In 1880 Worcester Reed Warner, 34, of Massachusetts' Berkshire Hills, and Ambrose Swasey, 34, ex-farm boy of New Hampshire, emptied their pockets and formed a $6,000 partnership. Heavily bearded Partner Warner's hobby was astronomy. When in knee pants he pushed a pin through his mother's window shade to see a sun eclipse. In 1881 he built a 9 1/2-inch telescope, began making W. & S. famous in the optical world. In 1893 their 40-inch Yerkes instrument was exhibited at the Chicago World's Columbian Exposition. Last year their 82-inch McDonald telescope was erected in Texas.
With Warner busy on sky-gazing apparatus, Swasey had equal success with machine tools. Working with Pratt & Whitney, machine-tool builders in Hartford, Toolmaker Swasey sweated far into hot summer nights inventing the epicycloidal milling machine for producing true gear curves. This made possible today's silent automobile gears. Swasey also im proved brass-working machines and turret lathes. W. & S. now makes 60% of all U. S. turret lathes. Widely used to turn out other machine tools, the W. & S. turret lathe is at the heart of the defense program.

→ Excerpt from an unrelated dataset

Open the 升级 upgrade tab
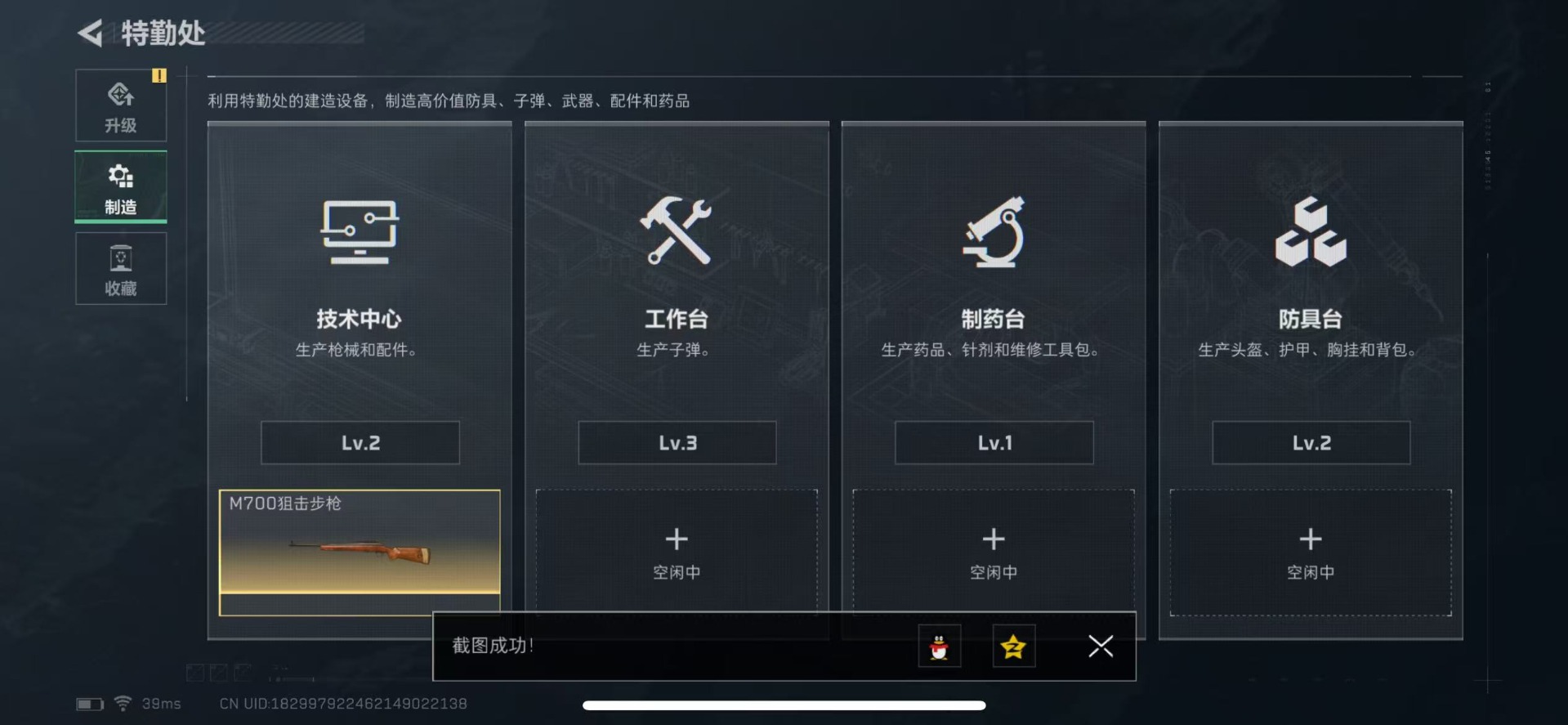This screenshot has height=725, width=1568. point(121,105)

Head man in W. & S. today is round-faced Charles J. Stilwell, 54, who joined the company in 1910, became European sales chief, has been an executive since the founders died. When machine-tool makers were called a "bottleneck," urbane Charley Stilwell went to Washington as their spokesman.* Said he: "Don't call us names until you've tested us. Give us orders. We will fill them."
He has the orders now, with more to come. Since September, W. & S. has increased its capacity 50%, taken on over a thousand men. Early this year, the machine-tool industry was selling almost half its output abroad. Unlike some units, W. & S. early began to favor domestic orders over more lucrative foreign sales, some of which are still waiting at Atlantic docks. Thus W. & S. is well entrenched with its U. S. customers. But some of them are more important to defense than others. If any U. S. industry has to learn the meaning of the word "priorities," W. & S. and its hundreds of tiny colleagues will probably learn it first.
*He was not the first W. & S. president to do so. Frank Augustus Scott was Woodrow Wilson's first chairman of the War Industries Board in 1917, withdrew because of ill health, was ultimately succeeded by Bernard M. Baruch.